一方、DHAは脳機能を活性化し、ボケ防止に役立ちます。また、同様の効用から、学習期にある子どもにも積極的にとってもらいたい栄養素です。

またサンマには骨や歯を丈夫にするカルシウム、カルシウムの吸収率を高めるビタミンDも豊富に含まれています。

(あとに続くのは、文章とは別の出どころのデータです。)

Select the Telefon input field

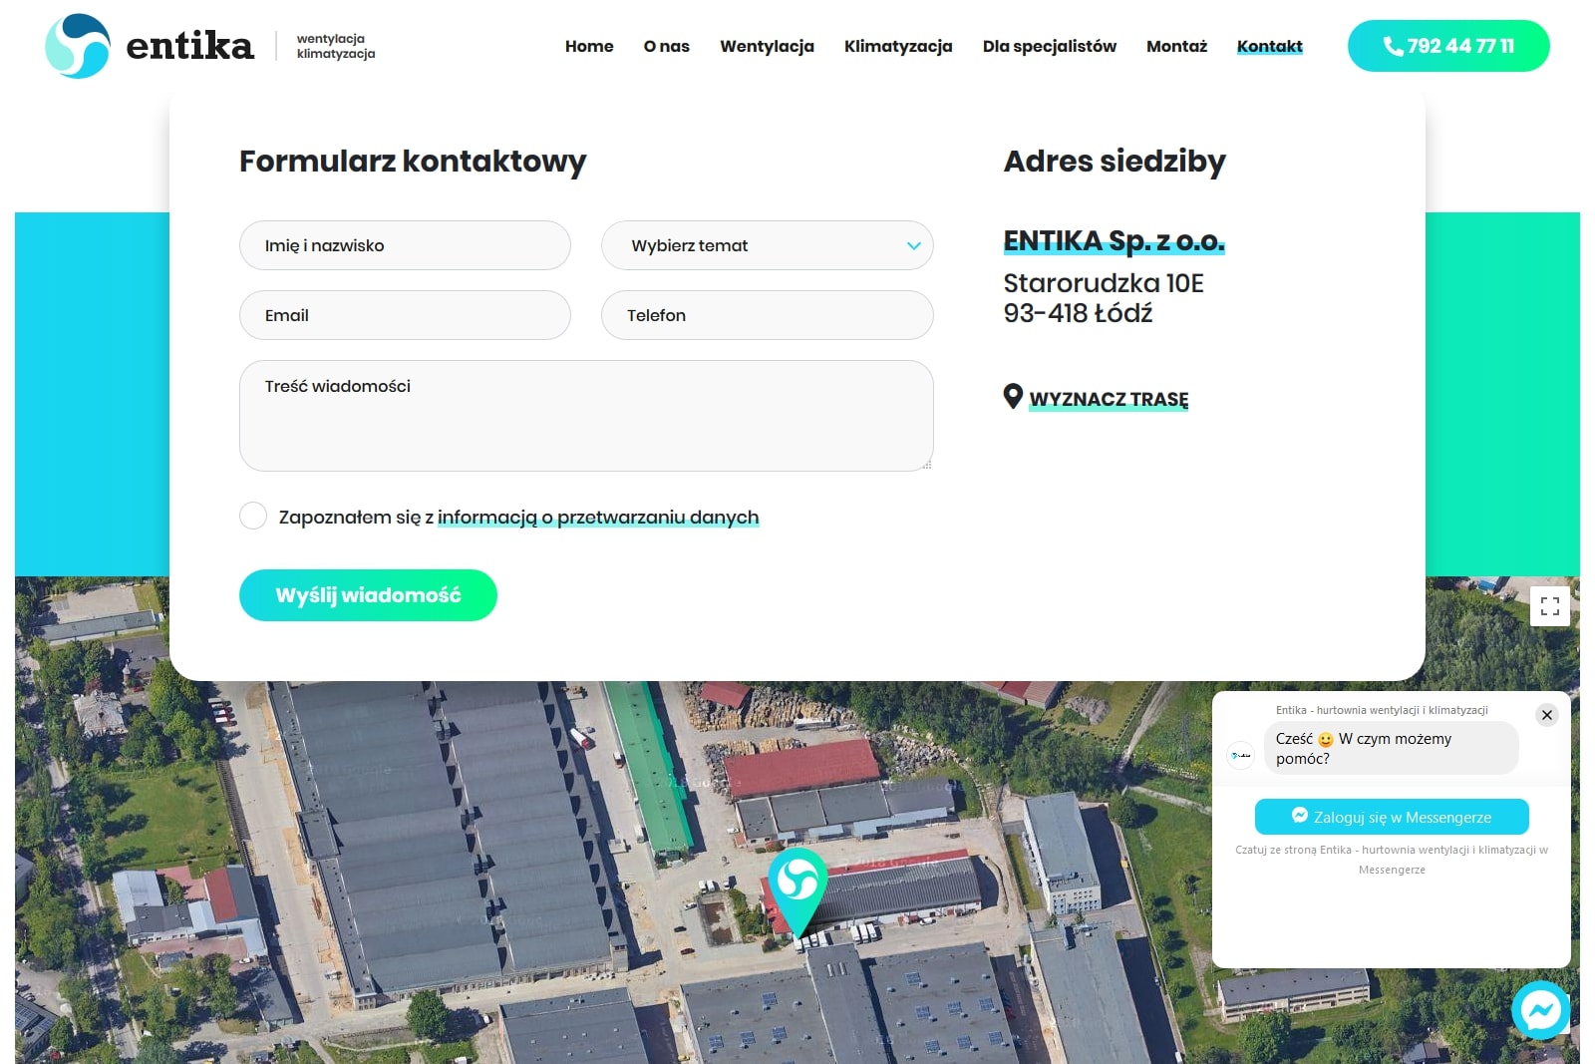(767, 315)
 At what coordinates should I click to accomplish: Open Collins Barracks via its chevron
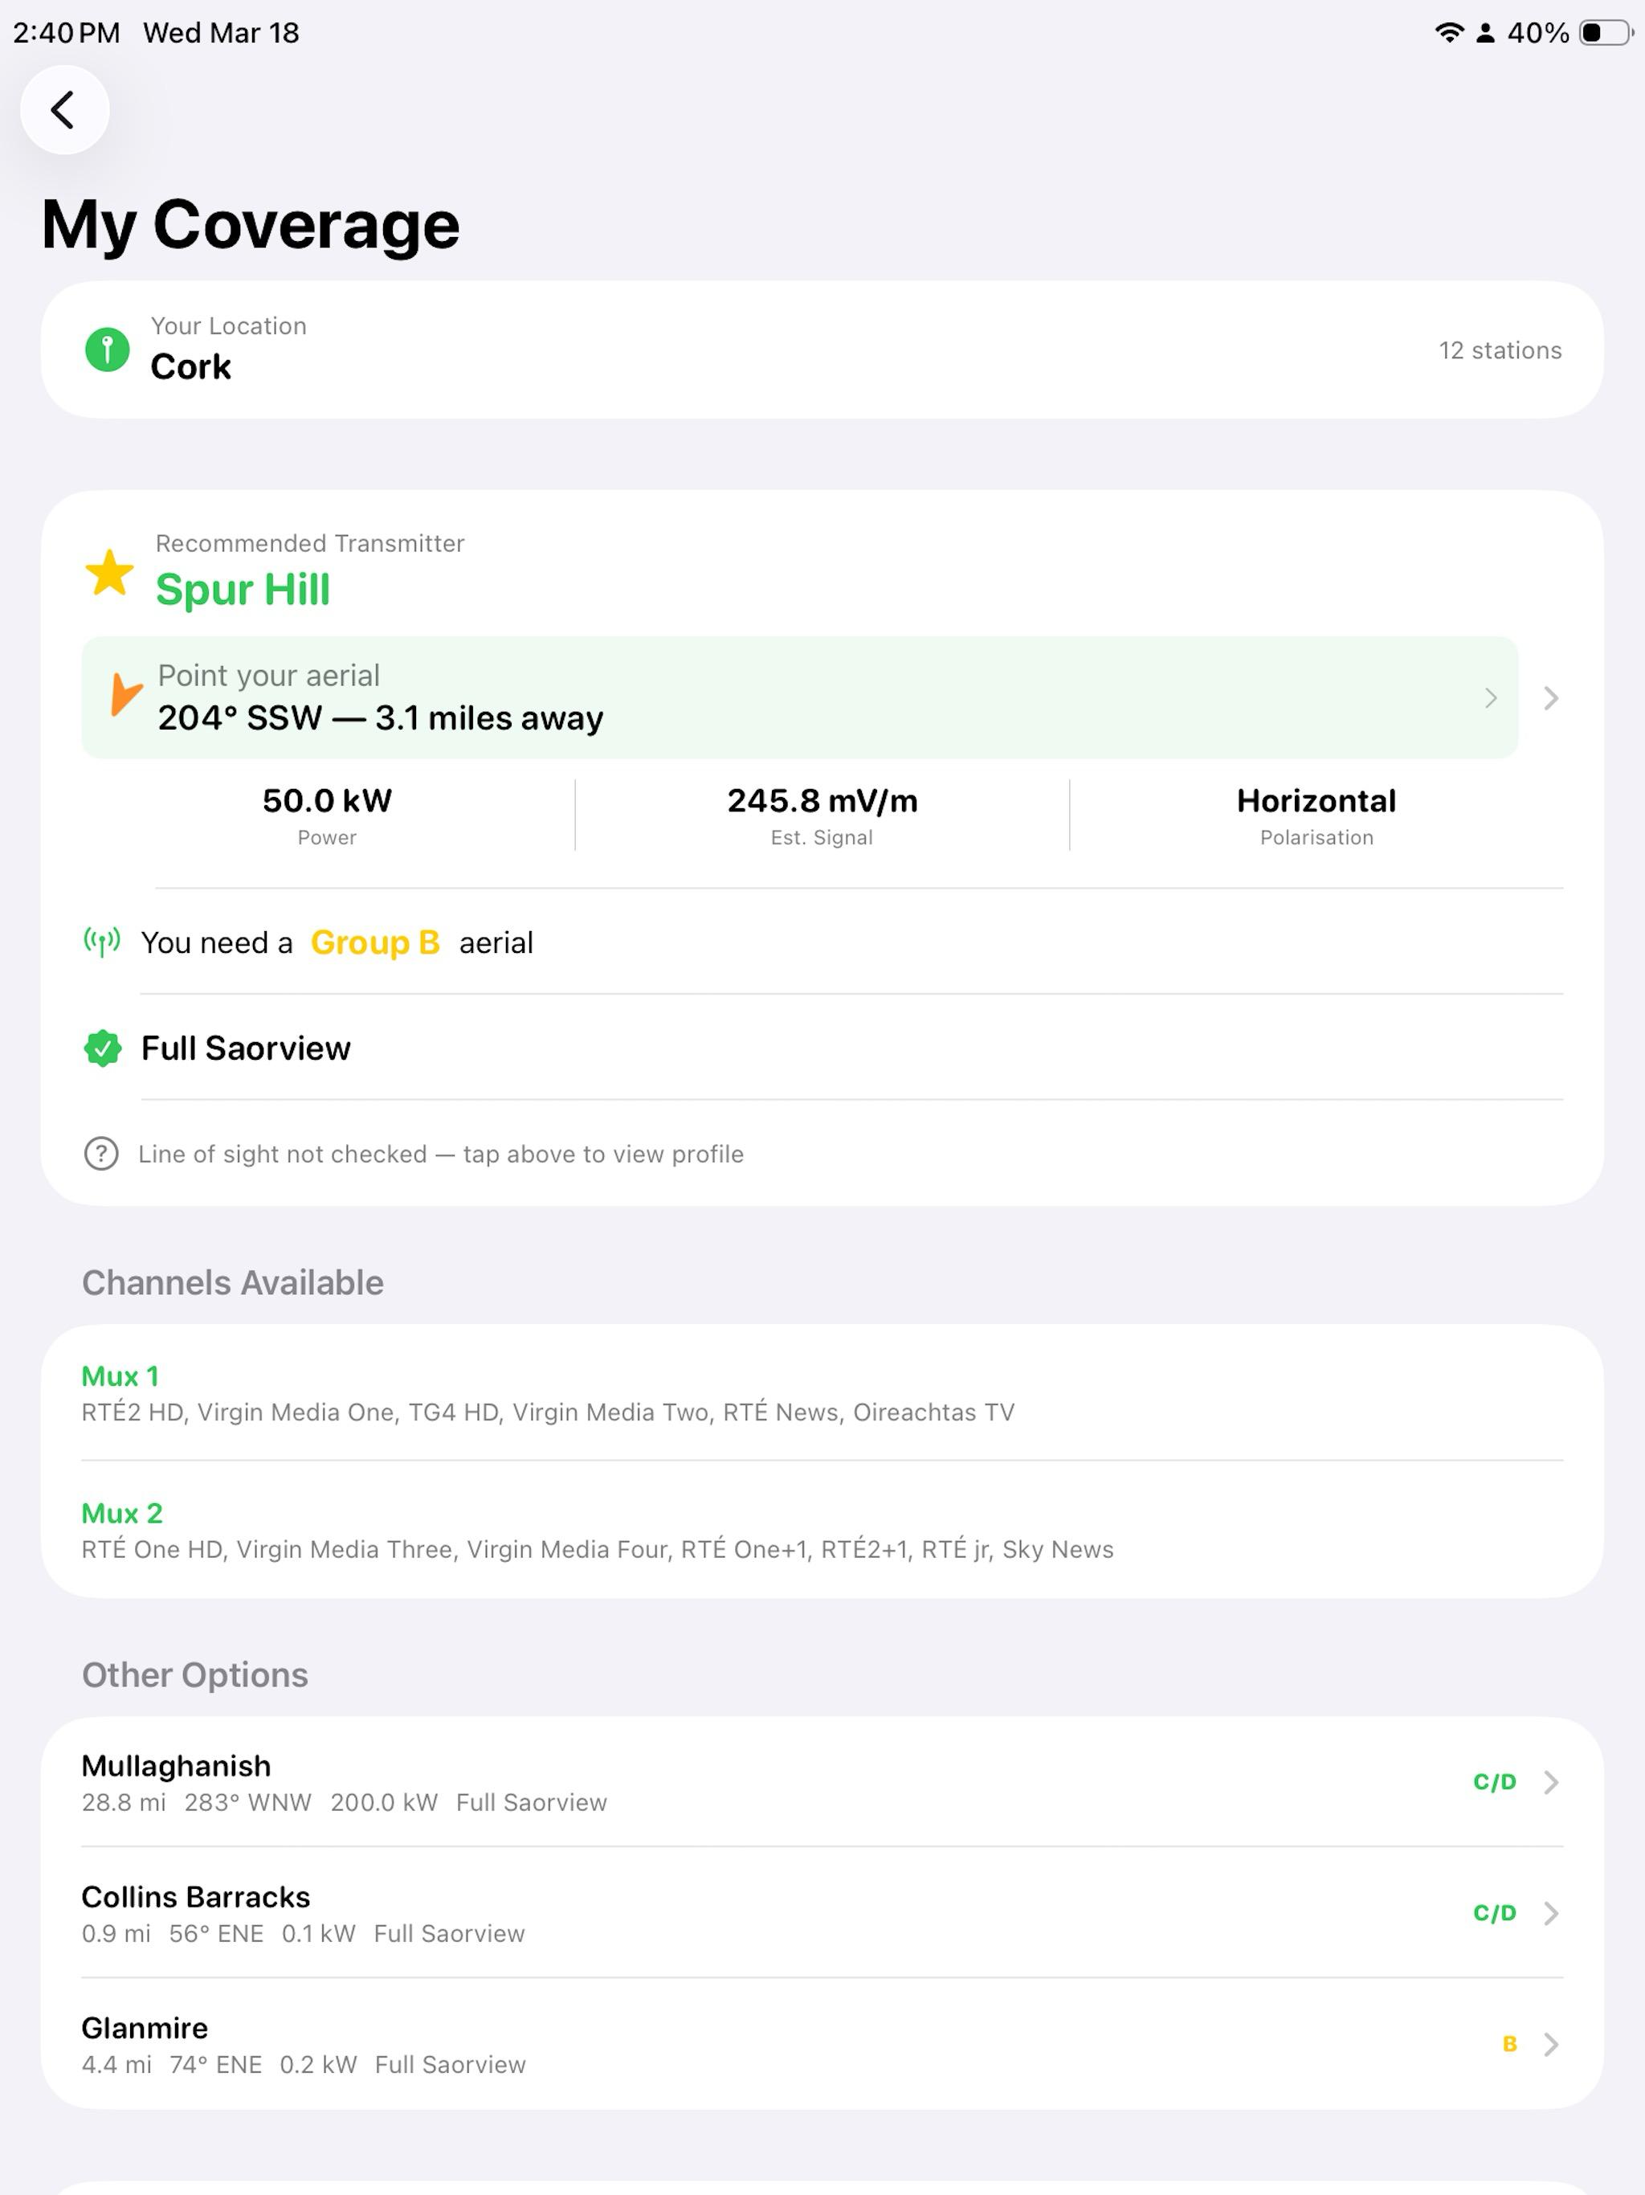pyautogui.click(x=1552, y=1913)
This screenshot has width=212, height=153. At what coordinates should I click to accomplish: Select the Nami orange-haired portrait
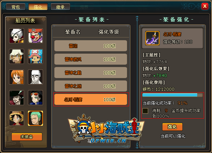click(x=17, y=77)
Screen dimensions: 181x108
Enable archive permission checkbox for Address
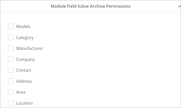pyautogui.click(x=11, y=81)
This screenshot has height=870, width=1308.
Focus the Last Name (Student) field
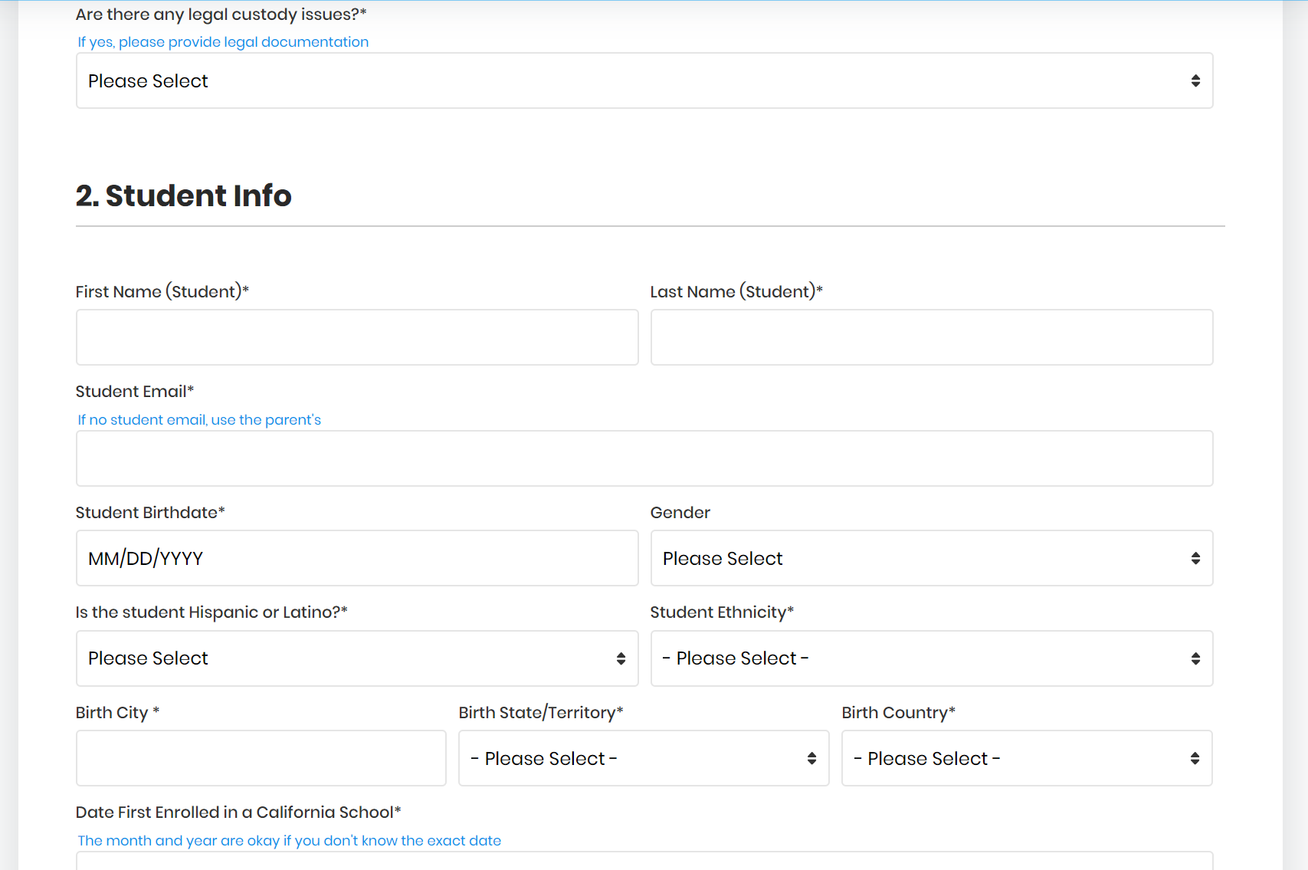(931, 337)
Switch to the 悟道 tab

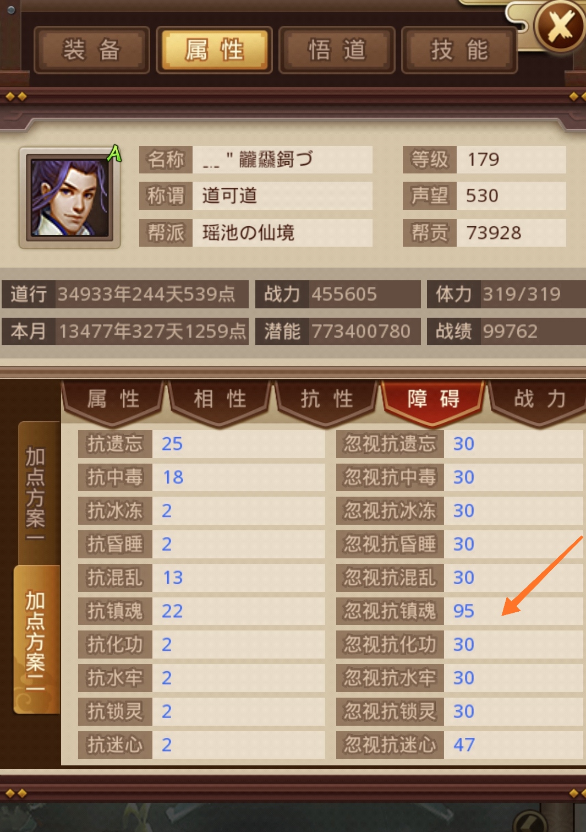[x=337, y=50]
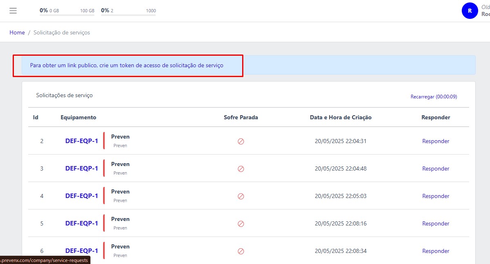This screenshot has height=264, width=490.
Task: Click the Sofre Parada icon for request 5
Action: coord(241,224)
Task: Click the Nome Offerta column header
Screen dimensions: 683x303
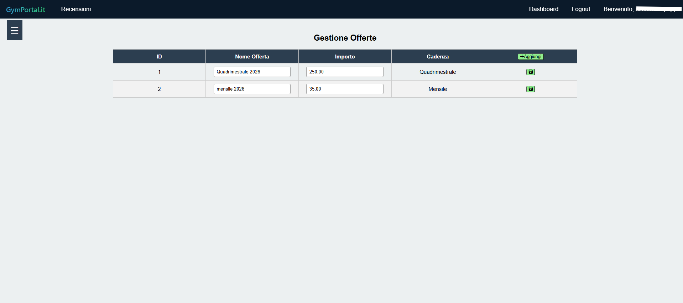Action: coord(252,57)
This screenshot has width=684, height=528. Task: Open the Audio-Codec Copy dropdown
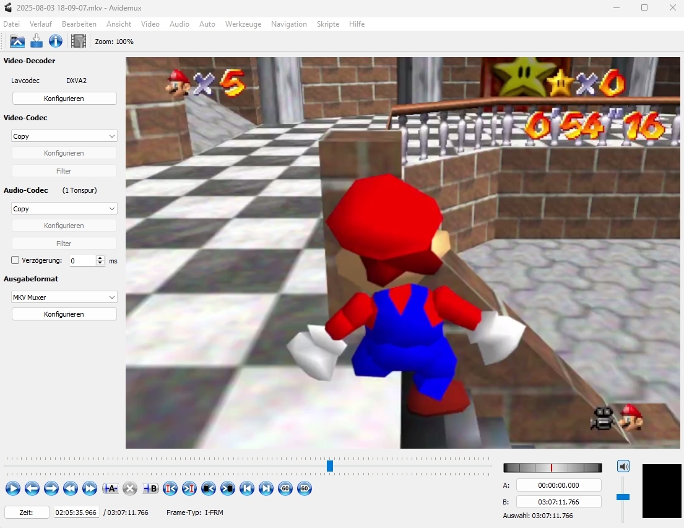[x=64, y=209]
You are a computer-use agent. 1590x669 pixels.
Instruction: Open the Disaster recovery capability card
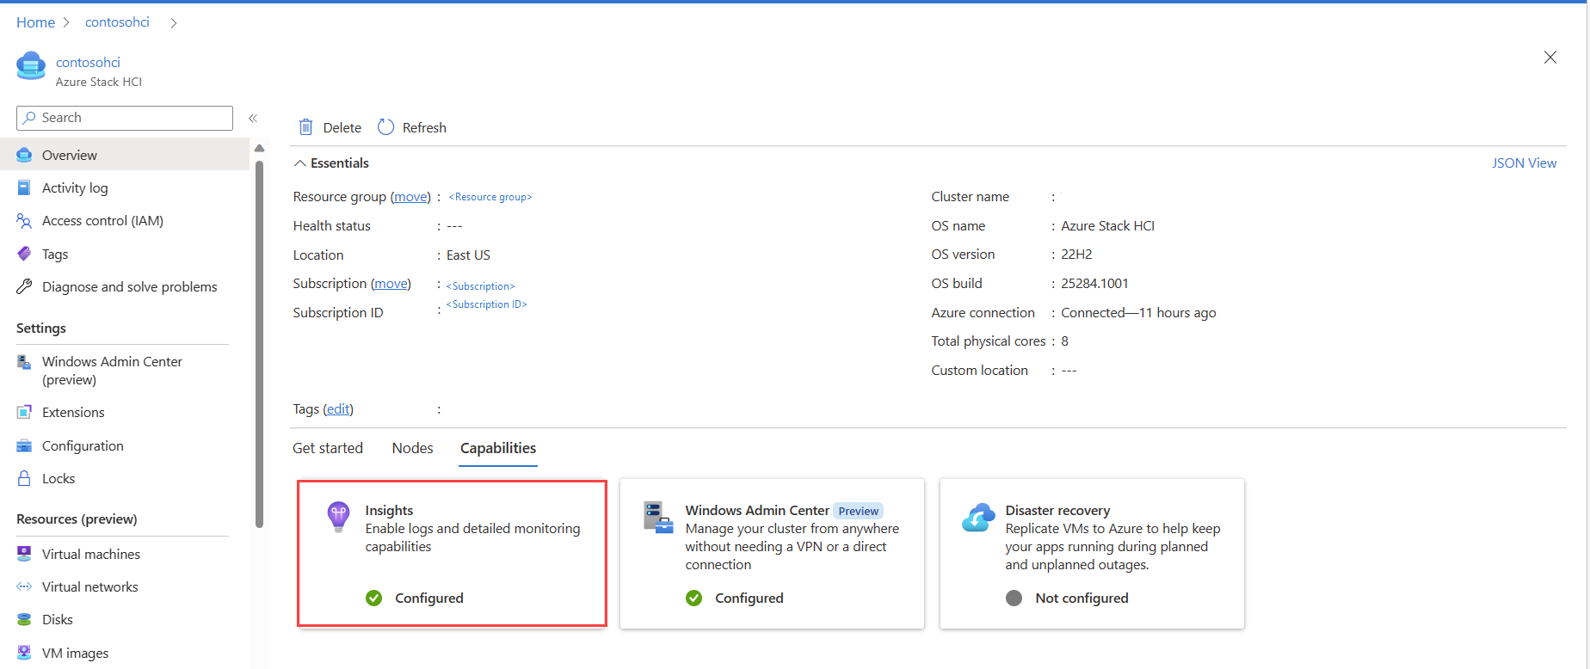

サンマの血合いにはビタミンB2、ビタミンB12が多く、口角炎・口唇炎の予防に効果的です。

旬:秋 エネルギー量:100gあたり310kcal

サンマ(秋刀魚)に期待される効能

  • 動脈硬化
  • 高血圧
  • 脳卒中
  • 口角炎・口唇炎
  • 視力

サンマ(秋刀魚)の主な栄養素

  • ビタミンB12 17.7ug
  • ビタミンB6 0.5mg
  • ナイアシン 7mg
  • ビタミンD 19ug
  • セレン 12ug
  • ドコサヘキサエン酸(DHA) 1700mg
  • エイコサペンタエン酸(EPA) 890mg
  • トレオニン(スレオニン) 770mg
  • トリプトファン 200mg

※サンマ・生(可食部)100g中含有量
※カロリー 100gあたり310kcal

サンマ(秋刀魚)の調理のポイント

サンマの薬効は脂にあります。焼き魚にするときは、姿のまま、脂を落とさないようにするのがポイントです。ところで、焼き魚の焦げには発ガン物質が含まれています。この物質を分解するのは、大根の根に含まれているアミラーゼという酵素です。焼き魚にはおろし大根の組み合わせで食しましょう。

サンマ(秋刀魚)の選び方と保存

秋の下りサンマで、口先や尾のつけ根に黄色味をさした「大漁さんま」は、脂がのって絶品です。一般的には、30cm以上で、身が固くはり、尾まで太っていて、ウロコがついたものは新鮮です。

サンマ(秋刀魚)の効果的な組合せ

“青背の魚”の油は不飽和脂肪酸。EPA、DHAを豊富に含みます。これらの体内での酸化を防ぐために、β-カロテンの多い緑黄色野菜、ビタミンEの多い植物油や種実類と一緒にとると効果が高まります。